Work item:
Every line containing the word "above" is to be copied from the data below.

Records from a dataset:
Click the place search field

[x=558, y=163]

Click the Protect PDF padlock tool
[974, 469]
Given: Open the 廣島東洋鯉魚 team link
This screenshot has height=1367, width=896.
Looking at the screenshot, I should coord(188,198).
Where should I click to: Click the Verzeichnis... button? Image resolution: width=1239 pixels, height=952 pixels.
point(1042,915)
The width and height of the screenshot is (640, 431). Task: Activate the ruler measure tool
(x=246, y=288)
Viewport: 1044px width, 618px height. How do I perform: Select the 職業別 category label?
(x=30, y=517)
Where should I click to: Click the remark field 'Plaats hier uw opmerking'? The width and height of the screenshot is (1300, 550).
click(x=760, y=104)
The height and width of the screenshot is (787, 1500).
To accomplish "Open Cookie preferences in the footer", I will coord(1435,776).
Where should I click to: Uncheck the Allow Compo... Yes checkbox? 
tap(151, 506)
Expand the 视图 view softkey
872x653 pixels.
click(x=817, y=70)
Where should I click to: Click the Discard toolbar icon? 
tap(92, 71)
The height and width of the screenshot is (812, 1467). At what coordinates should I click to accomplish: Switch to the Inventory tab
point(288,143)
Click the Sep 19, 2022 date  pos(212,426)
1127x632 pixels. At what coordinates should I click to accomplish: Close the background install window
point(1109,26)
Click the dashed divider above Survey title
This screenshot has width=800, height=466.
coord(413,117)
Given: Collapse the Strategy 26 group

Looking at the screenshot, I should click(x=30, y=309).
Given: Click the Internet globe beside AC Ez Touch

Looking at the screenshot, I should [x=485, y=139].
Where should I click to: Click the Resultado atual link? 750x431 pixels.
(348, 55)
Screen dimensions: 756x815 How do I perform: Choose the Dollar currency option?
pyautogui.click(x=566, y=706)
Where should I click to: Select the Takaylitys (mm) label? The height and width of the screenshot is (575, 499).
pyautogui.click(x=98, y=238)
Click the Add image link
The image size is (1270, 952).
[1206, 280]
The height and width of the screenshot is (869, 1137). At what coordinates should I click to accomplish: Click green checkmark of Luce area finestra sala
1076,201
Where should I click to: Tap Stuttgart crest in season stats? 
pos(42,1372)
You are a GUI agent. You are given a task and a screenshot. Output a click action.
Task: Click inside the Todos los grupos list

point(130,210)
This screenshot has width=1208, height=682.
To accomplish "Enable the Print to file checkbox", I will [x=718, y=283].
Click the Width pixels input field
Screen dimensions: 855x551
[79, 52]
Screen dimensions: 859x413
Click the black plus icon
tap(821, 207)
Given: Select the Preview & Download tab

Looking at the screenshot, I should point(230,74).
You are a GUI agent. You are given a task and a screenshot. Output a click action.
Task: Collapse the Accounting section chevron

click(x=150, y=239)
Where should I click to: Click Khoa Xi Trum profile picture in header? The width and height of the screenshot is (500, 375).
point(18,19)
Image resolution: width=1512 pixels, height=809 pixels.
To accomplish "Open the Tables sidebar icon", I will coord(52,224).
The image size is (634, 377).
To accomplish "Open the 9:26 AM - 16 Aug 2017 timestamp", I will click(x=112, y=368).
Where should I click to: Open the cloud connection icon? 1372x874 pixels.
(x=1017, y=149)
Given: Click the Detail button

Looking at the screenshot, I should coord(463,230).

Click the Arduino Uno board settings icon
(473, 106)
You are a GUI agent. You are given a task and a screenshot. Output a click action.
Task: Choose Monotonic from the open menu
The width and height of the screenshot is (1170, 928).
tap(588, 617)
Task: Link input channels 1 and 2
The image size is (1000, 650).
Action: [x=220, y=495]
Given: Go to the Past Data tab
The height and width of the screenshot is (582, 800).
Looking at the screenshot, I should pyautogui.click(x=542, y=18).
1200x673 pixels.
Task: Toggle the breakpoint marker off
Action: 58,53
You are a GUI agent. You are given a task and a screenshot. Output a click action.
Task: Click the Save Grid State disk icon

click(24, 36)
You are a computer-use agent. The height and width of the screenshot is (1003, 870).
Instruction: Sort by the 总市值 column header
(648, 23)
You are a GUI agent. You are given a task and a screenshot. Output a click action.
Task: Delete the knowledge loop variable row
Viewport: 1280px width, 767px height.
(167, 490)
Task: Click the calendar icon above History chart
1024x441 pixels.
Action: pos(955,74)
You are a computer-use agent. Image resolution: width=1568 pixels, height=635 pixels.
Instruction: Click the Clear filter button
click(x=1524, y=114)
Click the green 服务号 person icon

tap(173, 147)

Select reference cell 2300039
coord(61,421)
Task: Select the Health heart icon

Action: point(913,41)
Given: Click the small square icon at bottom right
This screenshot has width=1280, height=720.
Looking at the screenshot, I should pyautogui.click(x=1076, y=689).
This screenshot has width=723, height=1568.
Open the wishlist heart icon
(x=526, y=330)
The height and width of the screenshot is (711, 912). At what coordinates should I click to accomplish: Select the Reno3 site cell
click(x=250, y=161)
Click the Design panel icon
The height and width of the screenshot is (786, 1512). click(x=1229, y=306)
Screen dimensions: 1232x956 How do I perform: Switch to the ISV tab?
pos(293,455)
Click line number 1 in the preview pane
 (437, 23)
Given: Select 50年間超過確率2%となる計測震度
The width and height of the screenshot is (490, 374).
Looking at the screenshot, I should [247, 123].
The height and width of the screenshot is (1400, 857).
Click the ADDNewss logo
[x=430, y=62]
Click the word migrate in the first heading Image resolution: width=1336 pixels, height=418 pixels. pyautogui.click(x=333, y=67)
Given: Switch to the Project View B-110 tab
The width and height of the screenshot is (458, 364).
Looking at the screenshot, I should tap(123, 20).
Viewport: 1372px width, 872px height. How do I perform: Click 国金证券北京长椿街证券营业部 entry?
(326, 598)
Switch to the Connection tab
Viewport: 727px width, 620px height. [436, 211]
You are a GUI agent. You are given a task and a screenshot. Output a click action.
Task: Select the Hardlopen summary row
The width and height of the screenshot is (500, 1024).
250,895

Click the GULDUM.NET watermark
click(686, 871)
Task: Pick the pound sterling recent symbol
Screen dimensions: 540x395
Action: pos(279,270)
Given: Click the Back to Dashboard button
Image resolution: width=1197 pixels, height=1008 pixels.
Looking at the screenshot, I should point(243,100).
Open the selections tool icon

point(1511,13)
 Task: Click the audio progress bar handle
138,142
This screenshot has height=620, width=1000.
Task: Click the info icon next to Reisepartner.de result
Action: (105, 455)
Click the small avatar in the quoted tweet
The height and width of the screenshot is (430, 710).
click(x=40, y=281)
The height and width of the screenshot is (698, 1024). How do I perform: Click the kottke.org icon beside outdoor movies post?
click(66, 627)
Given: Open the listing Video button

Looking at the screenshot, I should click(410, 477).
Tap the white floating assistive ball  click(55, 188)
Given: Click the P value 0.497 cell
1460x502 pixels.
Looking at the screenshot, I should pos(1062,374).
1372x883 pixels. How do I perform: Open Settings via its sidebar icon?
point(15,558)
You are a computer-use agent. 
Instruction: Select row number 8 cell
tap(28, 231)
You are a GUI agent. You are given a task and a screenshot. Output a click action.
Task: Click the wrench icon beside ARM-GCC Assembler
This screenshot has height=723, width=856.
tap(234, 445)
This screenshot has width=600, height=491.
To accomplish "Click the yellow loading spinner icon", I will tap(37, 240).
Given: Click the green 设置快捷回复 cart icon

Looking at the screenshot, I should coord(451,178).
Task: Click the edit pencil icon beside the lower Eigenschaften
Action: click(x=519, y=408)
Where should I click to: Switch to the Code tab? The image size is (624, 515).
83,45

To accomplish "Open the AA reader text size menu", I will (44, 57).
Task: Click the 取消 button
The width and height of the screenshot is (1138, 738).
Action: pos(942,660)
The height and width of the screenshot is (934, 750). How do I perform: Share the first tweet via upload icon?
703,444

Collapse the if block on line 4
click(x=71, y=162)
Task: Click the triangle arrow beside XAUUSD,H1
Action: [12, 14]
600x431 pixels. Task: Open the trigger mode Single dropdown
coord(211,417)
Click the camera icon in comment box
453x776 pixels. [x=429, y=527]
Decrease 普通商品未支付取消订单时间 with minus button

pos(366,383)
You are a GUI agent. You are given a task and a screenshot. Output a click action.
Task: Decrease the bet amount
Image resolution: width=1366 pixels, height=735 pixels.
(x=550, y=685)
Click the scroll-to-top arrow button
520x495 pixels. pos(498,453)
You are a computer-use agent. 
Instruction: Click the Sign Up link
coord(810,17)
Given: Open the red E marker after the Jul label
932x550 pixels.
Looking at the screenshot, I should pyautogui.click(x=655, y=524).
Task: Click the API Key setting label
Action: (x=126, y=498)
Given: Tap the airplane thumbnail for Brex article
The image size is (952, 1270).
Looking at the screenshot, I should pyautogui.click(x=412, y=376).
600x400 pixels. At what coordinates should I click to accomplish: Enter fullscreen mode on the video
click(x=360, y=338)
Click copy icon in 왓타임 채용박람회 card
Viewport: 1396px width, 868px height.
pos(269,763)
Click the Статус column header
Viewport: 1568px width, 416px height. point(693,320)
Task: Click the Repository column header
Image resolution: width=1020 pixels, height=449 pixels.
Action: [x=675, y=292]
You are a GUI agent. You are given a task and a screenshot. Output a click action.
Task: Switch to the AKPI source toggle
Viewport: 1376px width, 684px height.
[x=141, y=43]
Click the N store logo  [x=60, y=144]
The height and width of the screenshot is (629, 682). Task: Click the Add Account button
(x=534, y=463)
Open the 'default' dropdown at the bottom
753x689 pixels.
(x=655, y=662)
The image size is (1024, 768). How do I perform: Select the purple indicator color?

Answer to the problem:
Click the dashed divider above Survey title
Task: Click the calendar icon above History chart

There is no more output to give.